Wer die Musiker bezahlt…

Es mag trivial klingen ist aber wichtig: Softwareentwicklung im Kundenauftrag bedeutet natürlich, dass die Kunden entscheiden, was entwickelt werden soll. Das stellt vor allem für kleine Unternehmen eine Herausforderung dar. Alle Welt spricht von Industrie 4.0, der Digitalisierung im Mittelstand und dem Internet of Things - aber nicht jeder ist plötzlich IT-Experte. Die formalen Prozesse aus der klassischen Softwareentwicklung wirken zusätzlich abschreckend. Dadurch sind kleine Unternehmen oft zögerlich auf Dienstleister wie uns zuzugehen.

Nach unserem Empfinden ist die Größe einer Firma nicht relevant. Auftraggeber und Dienstleister müssen vom Mind Set zusammenpassen, dann steht einer für alle Beteiligten zufriedenstellenden Zusammenarbeit nichts im Wege.

Agiler Prozess für Fokus auf Wesentliches

Besonders bei Beauftragungen mit geringem Umfang ist es wichtig wenig Zeit für Formalien zu verwenden. Traditionell beschreibt ein Auftraggeber präzise und vollumfänglich in einem Lastenheft was genau er produziert haben möchte. Hierauf gibt der Auftragnehmer in Form eines Pflichtenhefts ein Angebot inklusive Preis ab. Das alleine kann Tage oder Wochen dauern ohne das effektiv irgendetwas passiert. Die investierte Zeit (und üblicherweise einen Risikoaufschlag von 30%) muss der Auftragnehmer letztlich in sein Angebot einpreisen. Für eine kleine Firma ist das Budget damit häufig schon erschöpft bevor es losgeht.

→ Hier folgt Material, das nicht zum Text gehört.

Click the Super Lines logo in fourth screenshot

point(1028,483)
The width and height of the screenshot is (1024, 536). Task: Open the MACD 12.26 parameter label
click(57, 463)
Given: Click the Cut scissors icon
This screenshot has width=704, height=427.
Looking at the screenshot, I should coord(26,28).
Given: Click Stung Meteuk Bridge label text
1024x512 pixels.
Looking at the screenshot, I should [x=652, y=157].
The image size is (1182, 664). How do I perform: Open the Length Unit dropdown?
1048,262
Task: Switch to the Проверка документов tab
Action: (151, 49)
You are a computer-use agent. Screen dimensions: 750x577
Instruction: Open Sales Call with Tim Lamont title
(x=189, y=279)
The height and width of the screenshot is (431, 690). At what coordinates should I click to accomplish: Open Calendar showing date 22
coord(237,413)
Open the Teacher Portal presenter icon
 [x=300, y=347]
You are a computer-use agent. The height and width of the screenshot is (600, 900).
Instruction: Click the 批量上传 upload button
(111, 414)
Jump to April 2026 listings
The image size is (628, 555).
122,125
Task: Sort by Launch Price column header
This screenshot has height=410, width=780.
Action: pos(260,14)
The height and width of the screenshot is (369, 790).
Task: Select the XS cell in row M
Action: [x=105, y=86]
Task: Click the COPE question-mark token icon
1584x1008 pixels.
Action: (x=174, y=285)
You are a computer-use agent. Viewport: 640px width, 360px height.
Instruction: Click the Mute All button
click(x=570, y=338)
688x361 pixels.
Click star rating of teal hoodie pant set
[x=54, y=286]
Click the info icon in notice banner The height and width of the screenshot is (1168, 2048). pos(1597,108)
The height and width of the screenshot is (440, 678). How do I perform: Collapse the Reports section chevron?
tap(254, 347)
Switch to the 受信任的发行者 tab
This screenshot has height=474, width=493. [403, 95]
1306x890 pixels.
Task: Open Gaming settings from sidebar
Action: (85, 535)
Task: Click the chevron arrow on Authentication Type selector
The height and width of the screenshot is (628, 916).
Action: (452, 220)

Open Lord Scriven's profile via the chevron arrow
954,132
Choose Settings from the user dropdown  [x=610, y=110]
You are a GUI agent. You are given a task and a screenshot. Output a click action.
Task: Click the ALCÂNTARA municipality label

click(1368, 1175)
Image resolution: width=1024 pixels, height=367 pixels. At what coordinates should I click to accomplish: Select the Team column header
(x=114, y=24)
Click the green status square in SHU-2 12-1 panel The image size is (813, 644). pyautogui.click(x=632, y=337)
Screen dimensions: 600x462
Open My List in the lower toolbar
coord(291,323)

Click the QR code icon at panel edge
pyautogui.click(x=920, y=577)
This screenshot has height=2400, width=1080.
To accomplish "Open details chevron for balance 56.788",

Darum arbeiten wir gerne nach einem unkomplizierten, agilen Prozess wie zum Beispiel Scrum. Vertrauen und geringes Risiko für alle Beteiligten treten an die Stelle von Formalien und Rahmenverträgen. So können wir zügig mit der eigentlichen Arbeit beginnen. Was bedeutet das nun konkret?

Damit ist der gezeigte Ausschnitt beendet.